674. The Execution of Johannes Hus. — Before the election of Martin V the council had proceeded against Johannes Hus, the Bohemian heretic. Sigismund wished him to appear, but Hus was in no way forced to do so. On his arrival he was treated with the utmost forbearance. The excommunication into which he had fallen was temporarily lifted. He was forbidden only to say Mass and to preach, before the council had passed upon his doctrine. But accustomed to disregard his superiors, Hus said Mass privately, admitted numerous visitors, and inveighed in sermons against Pope and cardinals and the whole Church. Under the very eyes of the council he sanctioned by letter the practice of receiving Communion under both species because, as he said, it was enjoined by the Bible. Hus considered the council as something like a debating society, where all are of equal authority, whereas a council, as successor to the College of the Apostles, must demand submission. After much patience, and literally exhausting all means of kindness and persuasion, the council declared Hus an incorrigible heretic and handed him over to the secular authority. According to the law of the time he was burned at the stake. His ashes were thrown into the Rhine. Jerome of Prague suffered the same fate. (King Sigismund had given Hus a “safe conduct.” It is often alleged that his execution was a violation of this guarantee of safety. But the “safe conduct” was meant merely as a protection against unlawful aggressions, not against the just verdict of his judges. It was not a grant of impunity for whatever he might have committed or was going to commit. That the council declared a promise given to a heretic unbinding is a lie pure and simple.)

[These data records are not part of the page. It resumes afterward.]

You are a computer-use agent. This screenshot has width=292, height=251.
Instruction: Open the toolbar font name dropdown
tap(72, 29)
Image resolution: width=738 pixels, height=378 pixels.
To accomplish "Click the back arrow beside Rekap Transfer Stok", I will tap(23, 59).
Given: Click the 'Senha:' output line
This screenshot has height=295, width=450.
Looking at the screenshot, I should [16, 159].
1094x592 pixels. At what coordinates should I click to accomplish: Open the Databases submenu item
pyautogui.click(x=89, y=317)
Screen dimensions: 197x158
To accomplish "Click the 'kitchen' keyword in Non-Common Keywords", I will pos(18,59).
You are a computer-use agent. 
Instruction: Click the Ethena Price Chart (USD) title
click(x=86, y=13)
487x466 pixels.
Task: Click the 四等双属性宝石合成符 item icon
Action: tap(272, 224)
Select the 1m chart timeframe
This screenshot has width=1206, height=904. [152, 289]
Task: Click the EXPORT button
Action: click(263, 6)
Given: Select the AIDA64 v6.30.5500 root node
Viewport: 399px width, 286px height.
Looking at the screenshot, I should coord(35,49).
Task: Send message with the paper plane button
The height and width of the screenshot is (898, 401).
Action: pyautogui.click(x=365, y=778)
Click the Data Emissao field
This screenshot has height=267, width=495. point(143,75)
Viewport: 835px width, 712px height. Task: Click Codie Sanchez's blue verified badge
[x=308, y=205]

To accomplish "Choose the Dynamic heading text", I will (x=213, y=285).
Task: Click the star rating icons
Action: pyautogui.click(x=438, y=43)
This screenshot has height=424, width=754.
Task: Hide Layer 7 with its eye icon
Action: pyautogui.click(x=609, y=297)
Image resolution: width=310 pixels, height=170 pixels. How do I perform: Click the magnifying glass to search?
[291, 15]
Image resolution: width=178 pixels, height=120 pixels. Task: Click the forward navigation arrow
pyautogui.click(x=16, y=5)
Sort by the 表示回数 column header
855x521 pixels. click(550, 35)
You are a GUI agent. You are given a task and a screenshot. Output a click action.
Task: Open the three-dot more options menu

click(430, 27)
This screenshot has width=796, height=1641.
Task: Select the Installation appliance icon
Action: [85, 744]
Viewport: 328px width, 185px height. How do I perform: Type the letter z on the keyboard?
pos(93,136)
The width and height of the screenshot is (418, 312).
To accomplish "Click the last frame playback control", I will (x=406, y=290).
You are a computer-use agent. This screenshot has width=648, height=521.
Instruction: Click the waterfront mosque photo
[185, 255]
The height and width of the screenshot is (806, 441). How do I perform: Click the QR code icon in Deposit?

” With more moderation and less pride John Hus, instead of suffering the death of fire, could have become an ornament in the august assembly. By his learning and eloquence he could have contributed a large share to the solution of the greatest problems of Europe.” Johannes Hus, a master of the Bohemian language, poisoned a large part of the Bohemian nation against that Church to which it owed its civilization and splendor.

675. The Hussite Wars. — The execution of Hus was represented in Bohemia as an attack at once upon the new religion and upon Bohemian nationality. Long years of fanatical party strife began, which devastated the whole of Bohemia and the adjoining German provinces. Five crusades were preached against the Hussites, but their hordes proved unconquerable. At last an agreement with the Council of Basel allowed them to receive Communion under both species provided they believed in the presence of Jesus Christ under each species. But Bohemia’s agriculture and commerce was ruined, and her intellectual ascendency had suffered a severe blow (§ 652).